Work to complete: Could every line of the data be copied out once more, exactly?

Task inputs:
◇ ◇ ◇ ◇ ◇
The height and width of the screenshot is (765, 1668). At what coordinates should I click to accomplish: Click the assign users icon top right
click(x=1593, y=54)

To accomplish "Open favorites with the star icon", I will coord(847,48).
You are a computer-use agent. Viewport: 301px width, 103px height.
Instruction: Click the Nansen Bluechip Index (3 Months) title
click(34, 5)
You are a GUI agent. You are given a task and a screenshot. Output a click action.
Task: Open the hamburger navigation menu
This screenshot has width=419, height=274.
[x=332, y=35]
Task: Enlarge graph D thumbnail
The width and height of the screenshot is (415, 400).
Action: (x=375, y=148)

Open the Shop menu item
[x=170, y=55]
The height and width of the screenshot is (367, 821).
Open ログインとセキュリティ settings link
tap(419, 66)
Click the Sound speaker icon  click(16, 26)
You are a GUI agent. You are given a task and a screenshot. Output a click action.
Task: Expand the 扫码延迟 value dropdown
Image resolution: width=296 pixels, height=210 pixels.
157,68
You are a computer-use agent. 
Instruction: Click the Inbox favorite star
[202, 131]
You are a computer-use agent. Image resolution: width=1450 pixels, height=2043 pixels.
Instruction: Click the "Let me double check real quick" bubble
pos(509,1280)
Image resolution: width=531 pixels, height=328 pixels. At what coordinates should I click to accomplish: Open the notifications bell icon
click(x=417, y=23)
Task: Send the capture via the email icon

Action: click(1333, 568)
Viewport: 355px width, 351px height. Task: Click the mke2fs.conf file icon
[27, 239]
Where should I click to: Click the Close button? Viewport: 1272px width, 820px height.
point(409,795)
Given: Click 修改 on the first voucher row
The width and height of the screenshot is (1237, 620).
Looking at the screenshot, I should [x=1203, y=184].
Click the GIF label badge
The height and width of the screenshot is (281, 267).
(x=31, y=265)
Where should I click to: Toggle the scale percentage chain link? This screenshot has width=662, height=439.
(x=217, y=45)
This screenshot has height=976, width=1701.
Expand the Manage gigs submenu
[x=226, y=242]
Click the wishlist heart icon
◇ ◇ ◇ ◇ ◇
Result:
The height and width of the screenshot is (765, 1668). At what coordinates should I click to accomplish: Click the assign users icon top right
click(x=1593, y=54)

To accomplish "Open favorites with the star icon", I will coord(847,48).
You are a computer-use agent. Viewport: 301px width, 103px height.
Instruction: Click the Nansen Bluechip Index (3 Months) title
click(34, 5)
You are a GUI agent. You are given a task and a screenshot. Output a click action.
Task: Open the hamburger navigation menu
This screenshot has width=419, height=274.
[x=332, y=35]
Task: Enlarge graph D thumbnail
The width and height of the screenshot is (415, 400).
Action: (x=375, y=148)

Open the Shop menu item
[x=170, y=55]
The height and width of the screenshot is (367, 821).
Open ログインとセキュリティ settings link
tap(419, 66)
Click the Sound speaker icon  click(16, 26)
You are a GUI agent. You are given a task and a screenshot. Output a click action.
Task: Expand the 扫码延迟 value dropdown
Image resolution: width=296 pixels, height=210 pixels.
157,68
You are a computer-use agent. 
Instruction: Click the Inbox favorite star
[202, 131]
You are a computer-use agent. Image resolution: width=1450 pixels, height=2043 pixels.
Instruction: Click the "Let me double check real quick" bubble
pos(509,1280)
Image resolution: width=531 pixels, height=328 pixels. At what coordinates should I click to accomplish: Open the notifications bell icon
click(x=417, y=23)
Task: Send the capture via the email icon

Action: click(1333, 568)
Viewport: 355px width, 351px height. Task: Click the mke2fs.conf file icon
[27, 239]
Where should I click to: Click the Close button? Viewport: 1272px width, 820px height.
point(409,795)
Given: Click 修改 on the first voucher row
The width and height of the screenshot is (1237, 620).
Looking at the screenshot, I should [x=1203, y=184].
Click the GIF label badge
The height and width of the screenshot is (281, 267).
(x=31, y=265)
Where should I click to: Toggle the scale percentage chain link? This screenshot has width=662, height=439.
(x=217, y=45)
This screenshot has height=976, width=1701.
Expand the Manage gigs submenu
[x=226, y=242]
Click the wishlist heart icon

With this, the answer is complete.